§ ACTIVITY:
In the listing that follows, the range to quote begins at the line that has "[link] (227, 2376)" and ends after the line that has "Cookie Policy (38, 2565)"; quote it verbatim and add nothing.
━━━ WORKING DATA
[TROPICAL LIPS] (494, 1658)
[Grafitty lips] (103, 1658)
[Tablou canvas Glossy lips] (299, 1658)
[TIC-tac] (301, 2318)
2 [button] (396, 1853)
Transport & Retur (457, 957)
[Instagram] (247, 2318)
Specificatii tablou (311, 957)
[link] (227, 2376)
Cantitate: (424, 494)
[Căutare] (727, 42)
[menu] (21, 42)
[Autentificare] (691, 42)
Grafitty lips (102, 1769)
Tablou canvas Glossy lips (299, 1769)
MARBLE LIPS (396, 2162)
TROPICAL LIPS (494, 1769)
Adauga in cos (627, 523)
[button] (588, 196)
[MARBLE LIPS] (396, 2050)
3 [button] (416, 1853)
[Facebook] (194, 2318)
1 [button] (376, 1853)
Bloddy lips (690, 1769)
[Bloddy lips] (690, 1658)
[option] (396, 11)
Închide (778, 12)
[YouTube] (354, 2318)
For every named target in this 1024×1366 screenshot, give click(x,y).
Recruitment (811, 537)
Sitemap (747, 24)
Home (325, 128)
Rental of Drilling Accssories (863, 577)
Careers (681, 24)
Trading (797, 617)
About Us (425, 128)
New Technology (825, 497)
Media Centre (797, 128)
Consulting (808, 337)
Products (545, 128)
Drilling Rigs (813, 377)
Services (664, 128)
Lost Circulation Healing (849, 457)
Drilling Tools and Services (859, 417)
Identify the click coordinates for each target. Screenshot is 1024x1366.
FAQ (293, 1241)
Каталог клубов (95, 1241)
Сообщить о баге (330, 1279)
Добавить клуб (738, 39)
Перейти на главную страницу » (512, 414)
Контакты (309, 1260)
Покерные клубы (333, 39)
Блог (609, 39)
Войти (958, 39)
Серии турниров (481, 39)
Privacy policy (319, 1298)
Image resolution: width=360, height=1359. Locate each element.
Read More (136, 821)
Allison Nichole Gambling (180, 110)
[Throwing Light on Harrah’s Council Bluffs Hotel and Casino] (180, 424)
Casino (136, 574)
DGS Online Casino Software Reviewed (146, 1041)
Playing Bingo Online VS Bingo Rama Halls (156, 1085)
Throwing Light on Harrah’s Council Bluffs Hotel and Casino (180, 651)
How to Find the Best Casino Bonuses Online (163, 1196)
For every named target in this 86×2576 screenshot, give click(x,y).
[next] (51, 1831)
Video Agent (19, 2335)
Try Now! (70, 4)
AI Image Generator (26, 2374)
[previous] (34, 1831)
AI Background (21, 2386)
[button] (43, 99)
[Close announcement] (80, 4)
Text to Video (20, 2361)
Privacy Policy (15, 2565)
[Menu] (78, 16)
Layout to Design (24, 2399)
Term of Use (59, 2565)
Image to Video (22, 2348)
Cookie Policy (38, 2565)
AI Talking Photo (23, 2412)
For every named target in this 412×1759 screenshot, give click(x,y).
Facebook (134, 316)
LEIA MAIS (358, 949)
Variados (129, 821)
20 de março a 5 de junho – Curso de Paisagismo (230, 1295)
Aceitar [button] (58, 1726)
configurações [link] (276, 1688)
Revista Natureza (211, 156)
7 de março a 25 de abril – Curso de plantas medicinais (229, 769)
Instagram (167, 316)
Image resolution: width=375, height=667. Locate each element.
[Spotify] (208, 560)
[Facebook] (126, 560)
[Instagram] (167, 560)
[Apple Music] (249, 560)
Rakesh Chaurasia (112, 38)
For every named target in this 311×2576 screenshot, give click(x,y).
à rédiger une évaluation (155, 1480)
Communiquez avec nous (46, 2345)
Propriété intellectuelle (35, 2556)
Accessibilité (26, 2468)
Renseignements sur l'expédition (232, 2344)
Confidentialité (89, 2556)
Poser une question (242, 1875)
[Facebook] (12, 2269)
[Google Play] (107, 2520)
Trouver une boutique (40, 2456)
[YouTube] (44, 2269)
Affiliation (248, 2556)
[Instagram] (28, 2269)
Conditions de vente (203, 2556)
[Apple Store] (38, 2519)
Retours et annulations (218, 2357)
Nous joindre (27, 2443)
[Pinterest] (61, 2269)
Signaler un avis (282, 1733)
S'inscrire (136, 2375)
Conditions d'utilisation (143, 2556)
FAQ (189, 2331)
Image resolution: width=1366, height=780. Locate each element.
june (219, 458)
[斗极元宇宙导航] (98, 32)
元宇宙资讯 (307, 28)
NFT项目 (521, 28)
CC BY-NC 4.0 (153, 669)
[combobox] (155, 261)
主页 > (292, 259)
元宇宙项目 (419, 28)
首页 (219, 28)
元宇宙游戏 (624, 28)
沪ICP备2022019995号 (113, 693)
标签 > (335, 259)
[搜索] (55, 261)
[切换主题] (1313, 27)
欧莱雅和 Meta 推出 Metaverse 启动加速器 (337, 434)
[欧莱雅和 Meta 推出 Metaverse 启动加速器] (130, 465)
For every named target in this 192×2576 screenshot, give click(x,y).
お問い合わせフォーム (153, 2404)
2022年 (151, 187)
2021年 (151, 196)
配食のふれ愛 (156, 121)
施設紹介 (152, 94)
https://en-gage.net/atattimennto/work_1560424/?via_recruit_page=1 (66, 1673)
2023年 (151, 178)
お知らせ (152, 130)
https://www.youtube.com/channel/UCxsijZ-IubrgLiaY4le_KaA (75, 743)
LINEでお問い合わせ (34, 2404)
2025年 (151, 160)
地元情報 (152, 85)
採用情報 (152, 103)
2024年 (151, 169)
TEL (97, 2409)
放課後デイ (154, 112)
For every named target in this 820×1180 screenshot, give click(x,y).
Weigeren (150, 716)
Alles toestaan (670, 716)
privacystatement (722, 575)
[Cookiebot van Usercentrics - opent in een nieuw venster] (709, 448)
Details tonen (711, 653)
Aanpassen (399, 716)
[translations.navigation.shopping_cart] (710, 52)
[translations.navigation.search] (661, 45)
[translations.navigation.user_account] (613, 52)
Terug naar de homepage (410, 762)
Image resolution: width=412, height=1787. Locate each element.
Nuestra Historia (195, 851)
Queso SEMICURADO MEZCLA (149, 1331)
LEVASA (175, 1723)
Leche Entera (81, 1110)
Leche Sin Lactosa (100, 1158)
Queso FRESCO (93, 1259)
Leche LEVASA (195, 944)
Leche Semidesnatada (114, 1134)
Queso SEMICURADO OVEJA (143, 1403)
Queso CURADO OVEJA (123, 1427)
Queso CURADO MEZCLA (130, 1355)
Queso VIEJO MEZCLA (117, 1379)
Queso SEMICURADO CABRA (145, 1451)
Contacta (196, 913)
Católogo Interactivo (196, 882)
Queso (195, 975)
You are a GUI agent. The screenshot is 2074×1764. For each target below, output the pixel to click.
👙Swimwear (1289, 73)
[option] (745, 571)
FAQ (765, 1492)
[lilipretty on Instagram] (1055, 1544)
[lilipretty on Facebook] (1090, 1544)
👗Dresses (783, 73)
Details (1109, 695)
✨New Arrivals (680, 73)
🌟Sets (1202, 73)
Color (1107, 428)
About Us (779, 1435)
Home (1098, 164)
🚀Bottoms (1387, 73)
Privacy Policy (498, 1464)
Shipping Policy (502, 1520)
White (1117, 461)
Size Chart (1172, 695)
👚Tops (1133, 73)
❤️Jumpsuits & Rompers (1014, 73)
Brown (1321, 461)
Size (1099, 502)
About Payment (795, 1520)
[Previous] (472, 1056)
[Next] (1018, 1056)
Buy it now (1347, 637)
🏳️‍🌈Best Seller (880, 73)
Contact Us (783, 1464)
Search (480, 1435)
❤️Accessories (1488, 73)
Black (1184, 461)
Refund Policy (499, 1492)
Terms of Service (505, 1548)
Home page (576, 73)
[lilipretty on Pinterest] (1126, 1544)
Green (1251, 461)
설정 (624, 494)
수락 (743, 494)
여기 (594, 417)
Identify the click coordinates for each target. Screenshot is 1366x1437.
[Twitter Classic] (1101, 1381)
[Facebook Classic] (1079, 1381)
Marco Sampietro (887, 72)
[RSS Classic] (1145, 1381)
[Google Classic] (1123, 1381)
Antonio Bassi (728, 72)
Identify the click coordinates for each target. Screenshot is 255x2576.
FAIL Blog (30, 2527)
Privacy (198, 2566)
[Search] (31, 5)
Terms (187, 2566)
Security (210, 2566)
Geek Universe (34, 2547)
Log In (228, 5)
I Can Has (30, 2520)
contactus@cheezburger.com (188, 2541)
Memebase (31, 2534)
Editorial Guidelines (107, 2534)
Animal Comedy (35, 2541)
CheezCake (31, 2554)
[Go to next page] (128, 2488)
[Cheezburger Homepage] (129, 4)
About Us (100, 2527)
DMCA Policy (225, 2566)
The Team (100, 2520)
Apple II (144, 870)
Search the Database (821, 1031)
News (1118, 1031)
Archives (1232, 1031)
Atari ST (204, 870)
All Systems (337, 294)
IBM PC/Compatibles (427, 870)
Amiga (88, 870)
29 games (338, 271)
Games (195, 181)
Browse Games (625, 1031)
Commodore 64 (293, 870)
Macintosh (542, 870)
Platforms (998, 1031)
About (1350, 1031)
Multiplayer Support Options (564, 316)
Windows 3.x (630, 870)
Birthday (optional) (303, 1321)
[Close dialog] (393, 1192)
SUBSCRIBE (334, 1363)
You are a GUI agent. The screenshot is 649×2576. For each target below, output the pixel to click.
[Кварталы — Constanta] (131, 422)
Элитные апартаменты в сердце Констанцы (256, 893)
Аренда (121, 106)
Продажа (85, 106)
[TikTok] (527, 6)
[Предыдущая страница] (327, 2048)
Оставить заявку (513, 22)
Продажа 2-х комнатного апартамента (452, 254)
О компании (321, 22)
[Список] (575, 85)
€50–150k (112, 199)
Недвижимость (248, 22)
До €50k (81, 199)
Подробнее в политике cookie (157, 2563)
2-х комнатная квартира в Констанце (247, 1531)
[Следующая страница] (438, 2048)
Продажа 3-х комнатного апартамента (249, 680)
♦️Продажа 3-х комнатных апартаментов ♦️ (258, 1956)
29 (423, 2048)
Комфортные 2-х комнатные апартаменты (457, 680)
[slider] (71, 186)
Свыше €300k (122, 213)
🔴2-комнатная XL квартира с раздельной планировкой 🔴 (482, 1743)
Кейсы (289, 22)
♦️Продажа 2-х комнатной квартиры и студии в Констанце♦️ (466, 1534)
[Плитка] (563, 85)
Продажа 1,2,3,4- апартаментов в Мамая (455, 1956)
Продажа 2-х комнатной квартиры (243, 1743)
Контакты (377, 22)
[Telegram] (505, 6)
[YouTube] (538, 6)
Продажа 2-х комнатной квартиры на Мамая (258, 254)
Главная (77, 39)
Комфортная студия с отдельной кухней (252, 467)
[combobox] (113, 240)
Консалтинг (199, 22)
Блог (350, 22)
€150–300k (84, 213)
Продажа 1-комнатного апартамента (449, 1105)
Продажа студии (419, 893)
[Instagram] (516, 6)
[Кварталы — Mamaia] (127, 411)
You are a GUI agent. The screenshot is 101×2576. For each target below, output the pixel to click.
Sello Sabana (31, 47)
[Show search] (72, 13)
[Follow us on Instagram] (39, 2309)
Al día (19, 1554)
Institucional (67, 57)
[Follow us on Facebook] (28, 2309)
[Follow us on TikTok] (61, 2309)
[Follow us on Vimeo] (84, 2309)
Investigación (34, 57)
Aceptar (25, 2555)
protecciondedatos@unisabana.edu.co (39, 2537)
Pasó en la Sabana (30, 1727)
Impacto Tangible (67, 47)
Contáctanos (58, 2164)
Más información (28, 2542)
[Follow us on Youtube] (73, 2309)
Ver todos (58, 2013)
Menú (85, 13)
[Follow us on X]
━━━━━━
§ ANSWER TO THIS PROBLEM:
[link] (227, 2376)
Cantitate: (424, 494)
[Căutare] (727, 42)
[menu] (21, 42)
[Autentificare] (691, 42)
Grafitty lips (102, 1769)
Tablou canvas Glossy lips (299, 1769)
MARBLE LIPS (396, 2162)
TROPICAL LIPS (494, 1769)
Adauga in cos (627, 523)
[button] (588, 196)
[MARBLE LIPS] (396, 2050)
3 [button] (416, 1853)
[Facebook] (194, 2318)
1 [button] (376, 1853)
Bloddy lips (690, 1769)
[Bloddy lips] (690, 1658)
[option] (396, 11)
Închide (778, 12)
[YouTube] (354, 2318)
For every named target in this 1024×1366 screenshot, give click(x,y).
Recruitment (811, 537)
Sitemap (747, 24)
Home (325, 128)
Rental of Drilling Accssories (863, 577)
Careers (681, 24)
Trading (797, 617)
About Us (425, 128)
New Technology (825, 497)
Media Centre (797, 128)
Consulting (808, 337)
Products (545, 128)
Drilling Rigs (813, 377)
Services (664, 128)
Lost Circulation Healing (849, 457)
Drilling Tools and Services (859, 417)
Identify the click coordinates for each target. Screenshot is 1024x1366.
FAQ (293, 1241)
Каталог клубов (95, 1241)
Сообщить о баге (330, 1279)
Добавить клуб (738, 39)
Перейти на главную страницу » (512, 414)
Контакты (309, 1260)
Покерные клубы (333, 39)
Блог (609, 39)
Войти (958, 39)
Серии турниров (481, 39)
Privacy policy (319, 1298)
Image resolution: width=360, height=1359. Locate each element.
Read More (136, 821)
Allison Nichole Gambling (180, 110)
[Throwing Light on Harrah’s Council Bluffs Hotel and Casino] (180, 424)
Casino (136, 574)
DGS Online Casino Software Reviewed (146, 1041)
Playing Bingo Online VS Bingo Rama Halls (156, 1085)
Throwing Light on Harrah’s Council Bluffs Hotel and Casino (180, 651)
How to Find the Best Casino Bonuses Online (163, 1196)
For every named target in this 86×2576 screenshot, give click(x,y).
[next] (51, 1831)
Video Agent (19, 2335)
Try Now! (70, 4)
AI Image Generator (26, 2374)
[previous] (34, 1831)
AI Background (21, 2386)
[button] (43, 99)
[Close announcement] (80, 4)
Text to Video (20, 2361)
Privacy Policy (15, 2565)
[Menu] (78, 16)
Layout to Design (24, 2399)
Term of Use (59, 2565)
Image to Video (22, 2348)
Cookie Policy (38, 2565)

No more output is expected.